● **EXERCISE REQUIREMENTS**: From the entries below, reproduce exactly the line containing "[Open cart] (742, 58)", the line containing "הוספה לסל (807, 430)", and every line in between, with nothing added.

● **EXCERPTED RECORDS**:
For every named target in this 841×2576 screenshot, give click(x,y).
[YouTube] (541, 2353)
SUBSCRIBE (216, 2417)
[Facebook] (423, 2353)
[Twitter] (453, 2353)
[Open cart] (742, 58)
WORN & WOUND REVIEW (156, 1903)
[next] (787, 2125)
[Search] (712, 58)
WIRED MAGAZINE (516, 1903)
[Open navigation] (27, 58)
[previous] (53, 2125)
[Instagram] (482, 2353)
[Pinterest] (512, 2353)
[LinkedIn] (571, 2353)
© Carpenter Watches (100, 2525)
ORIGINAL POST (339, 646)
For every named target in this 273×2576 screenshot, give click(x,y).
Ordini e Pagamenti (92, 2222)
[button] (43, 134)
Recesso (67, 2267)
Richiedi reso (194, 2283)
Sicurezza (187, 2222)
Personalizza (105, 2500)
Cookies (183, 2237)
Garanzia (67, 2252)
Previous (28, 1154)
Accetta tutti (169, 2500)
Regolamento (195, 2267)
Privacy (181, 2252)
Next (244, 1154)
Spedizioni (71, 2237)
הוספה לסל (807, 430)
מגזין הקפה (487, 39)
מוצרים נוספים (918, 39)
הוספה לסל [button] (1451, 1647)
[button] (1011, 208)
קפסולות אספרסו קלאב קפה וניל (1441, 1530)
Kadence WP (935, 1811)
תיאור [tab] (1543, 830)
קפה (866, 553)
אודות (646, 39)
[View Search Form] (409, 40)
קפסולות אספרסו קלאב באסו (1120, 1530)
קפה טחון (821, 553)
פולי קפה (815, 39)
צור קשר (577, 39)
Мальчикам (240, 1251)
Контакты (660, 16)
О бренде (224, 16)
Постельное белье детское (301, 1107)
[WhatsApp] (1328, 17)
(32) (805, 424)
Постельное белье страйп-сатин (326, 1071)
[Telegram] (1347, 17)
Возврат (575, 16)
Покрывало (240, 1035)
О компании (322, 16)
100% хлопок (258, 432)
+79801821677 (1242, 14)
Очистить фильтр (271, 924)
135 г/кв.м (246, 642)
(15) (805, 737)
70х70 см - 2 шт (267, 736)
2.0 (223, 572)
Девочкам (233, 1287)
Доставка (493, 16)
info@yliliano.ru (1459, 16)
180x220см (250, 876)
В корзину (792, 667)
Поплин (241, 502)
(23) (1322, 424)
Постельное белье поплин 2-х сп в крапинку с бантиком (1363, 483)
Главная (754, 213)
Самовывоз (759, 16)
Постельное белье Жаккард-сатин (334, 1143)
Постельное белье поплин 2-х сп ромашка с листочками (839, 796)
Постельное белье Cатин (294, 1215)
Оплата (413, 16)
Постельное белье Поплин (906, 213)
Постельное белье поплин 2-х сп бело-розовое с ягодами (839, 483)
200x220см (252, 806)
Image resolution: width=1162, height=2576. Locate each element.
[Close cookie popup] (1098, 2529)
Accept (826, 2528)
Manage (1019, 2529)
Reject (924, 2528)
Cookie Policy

● **WRITTEN SOLUTION**:
[Open cart] (742, 58)
WORN & WOUND REVIEW (156, 1903)
[next] (787, 2125)
[Search] (712, 58)
WIRED MAGAZINE (516, 1903)
[Open navigation] (27, 58)
[previous] (53, 2125)
[Instagram] (482, 2353)
[Pinterest] (512, 2353)
[LinkedIn] (571, 2353)
© Carpenter Watches (100, 2525)
ORIGINAL POST (339, 646)
For every named target in this 273×2576 screenshot, give click(x,y).
Ordini e Pagamenti (92, 2222)
[button] (43, 134)
Recesso (67, 2267)
Richiedi reso (194, 2283)
Sicurezza (187, 2222)
Personalizza (105, 2500)
Cookies (183, 2237)
Garanzia (67, 2252)
Previous (28, 1154)
Accetta tutti (169, 2500)
Regolamento (195, 2267)
Privacy (181, 2252)
Next (244, 1154)
Spedizioni (71, 2237)
הוספה לסל (807, 430)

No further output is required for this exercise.